The findings suggest that if a pregnant woman takes acetaminophen for several days it could affect her unborn boy, lowering his future sperm count, Medical News Today (MNT) reports. Acetaminophen is an over-the-counter pain-reliever and fever-reducing drug available under brand names including Tylenol.
The authors of the study explain that the risks of low testosterone in developing male fetuses include disorders seen at birth, such as an undescended testis (cryptorchidism) and hypospadias, a urethral malformation in which the urine outlet is not in the normal position at the end of the penis. Low sperm counts and testicular germ cell cancer can appear in young adulthood, according to MNT.
One of the study’s authors, pediatric endocrinologist Dr. Rod Mitchell, a Wellcome Trust clinical research fellow at the University of Edinburgh, says, "This study adds to existing evidence that prolonged use of acetaminophen in pregnancy may increase the risk of reproductive disorders in male babies." Mitchell’s advice to pregnant women is that if acetaminophen is needed, it should "be taken at the lowest effective dose for the shortest possible time."
Dr. Sander van den Driesche and colleagues at the MRC Centre for Reproductive Health at the University of Edinburgh conducted the study, which was published in Science Translational Medicine, a journal of the American Association for the Advancement of Science.
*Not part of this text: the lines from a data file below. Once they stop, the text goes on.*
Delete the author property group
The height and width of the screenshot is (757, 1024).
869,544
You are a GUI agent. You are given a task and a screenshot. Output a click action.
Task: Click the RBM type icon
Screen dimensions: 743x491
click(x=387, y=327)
To examine the effects of acetaminophen on testosterone production, the researchers grafted fragments of human fetal testes into castrated mice. This technique— xenograft—helped the researchers avoid the problems they would encounter in trying to measure testosterone production in unborn boys. The authors say their model "reflects physiological development and can be used to test the effects of chemical exposures on testosterone production," according to MNT.
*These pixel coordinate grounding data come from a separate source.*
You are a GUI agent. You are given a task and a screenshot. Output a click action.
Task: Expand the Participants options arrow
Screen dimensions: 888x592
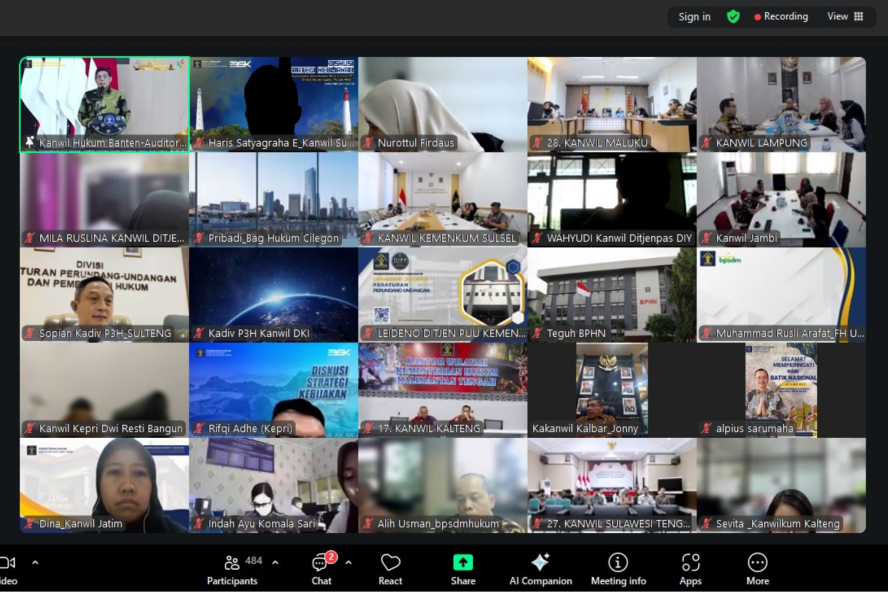275,562
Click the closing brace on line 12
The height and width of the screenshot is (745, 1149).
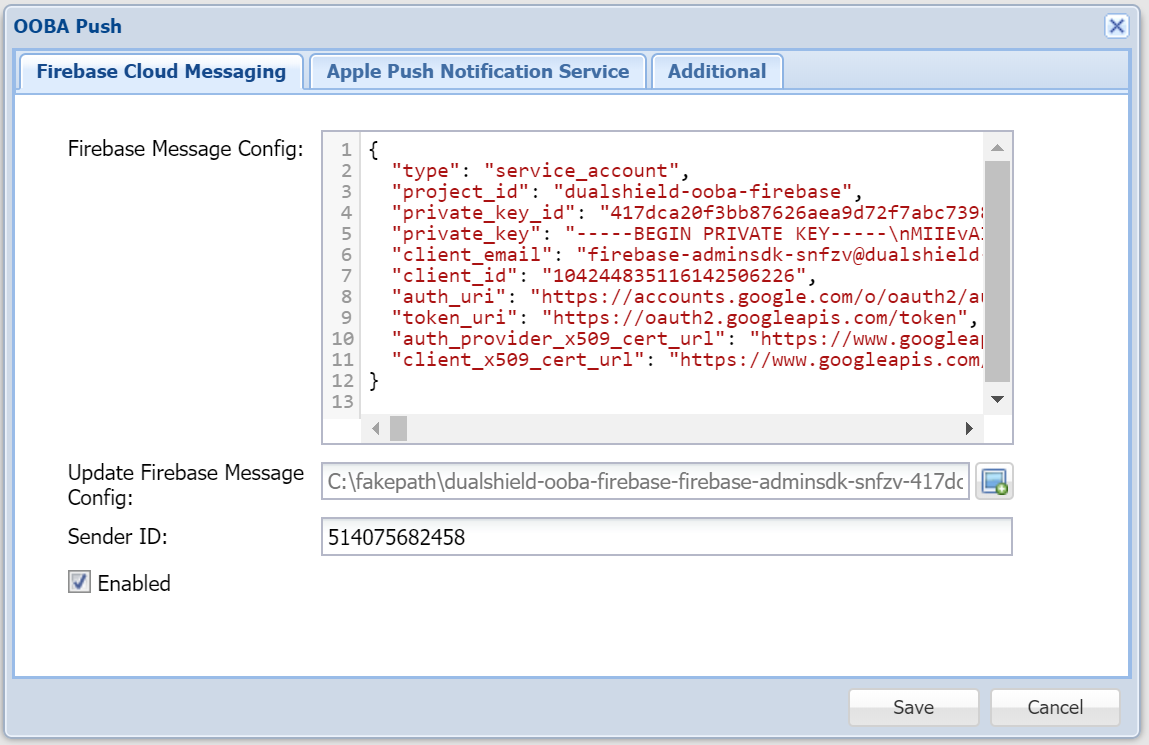(x=375, y=381)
Three times a day for seven days, the grafted mice received an acetaminophen dose equivalent to a human dose of 20 mg per kg of bodyweight. The researchers found that testosterone levels in the blood dropped by 45 percent and the weight of the seminal vesicle glands fell by 18 percent. Seminal vesicles secrete the large part of the semen fluid, and the researchers used the weight of the vesicles as a biomarker of exposure to testosterone. They compared these results with mice receiving no acetaminophen in a placebo. Exposure to acetaminophen for a single day did not affect the measures of testosterone production.
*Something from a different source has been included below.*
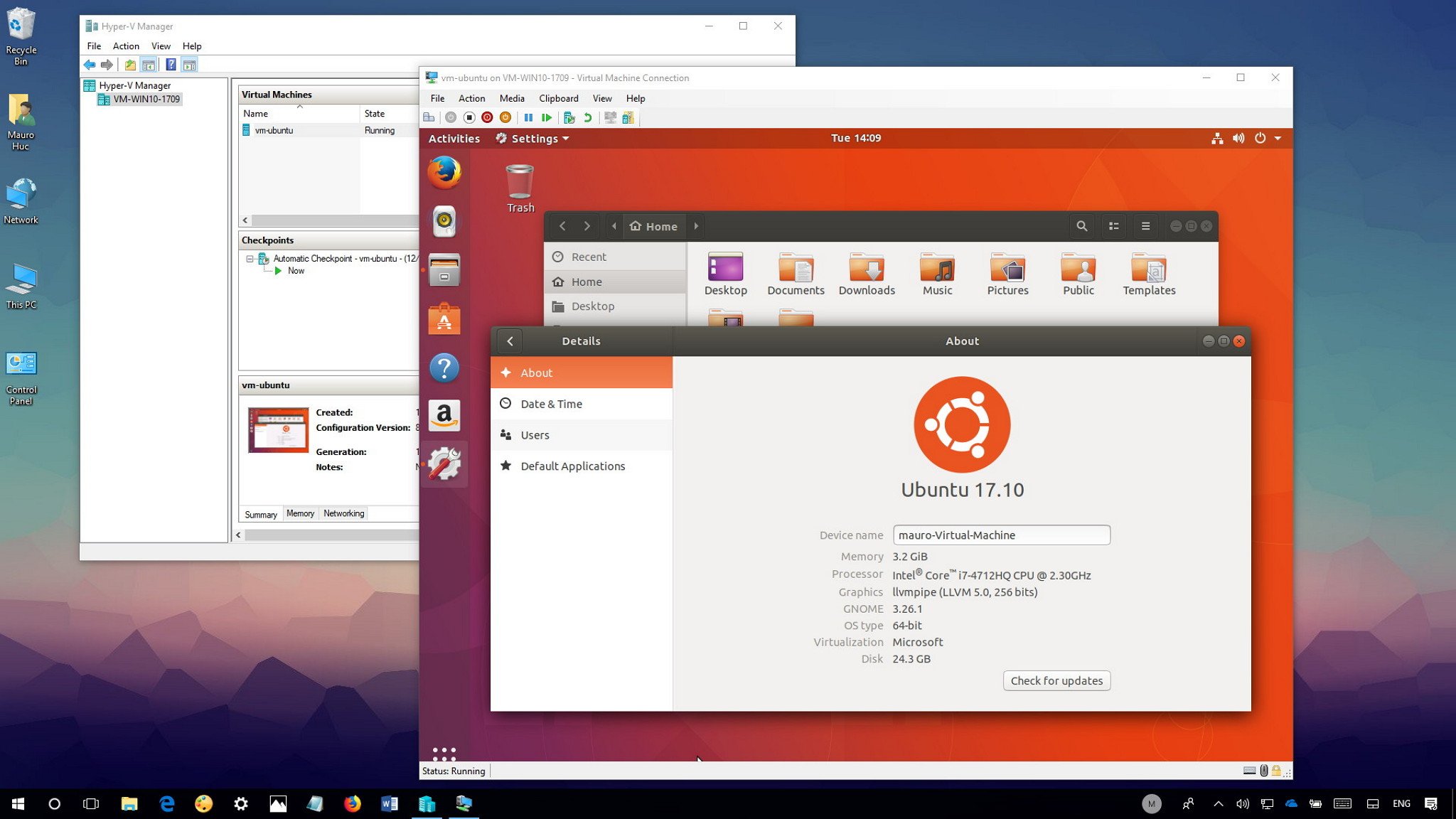Image resolution: width=1456 pixels, height=819 pixels.
Task: Click Check for updates button in About dialog
Action: click(x=1056, y=680)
The researchers say that while it is too early to say exactly how these findings should affect pregnant women’s use of acetaminophen, they do advocate caution and they say further research is needed to understand how acetaminophen affects testosterone production in male fetuses. Dr. Martin Ward-Platt, of the Royal College of Paediatrics and Child Health, says pregnant women should avoid prolonged acetaminophen use and "should always consult with their health care professional before taking any prescription or over-the-counter medicine." But, Dr. Ward-Platt notes, fever during pregnancy can be harmful to the developing embryo so small doses of acetaminophen are sometimes necessary, MNT reports.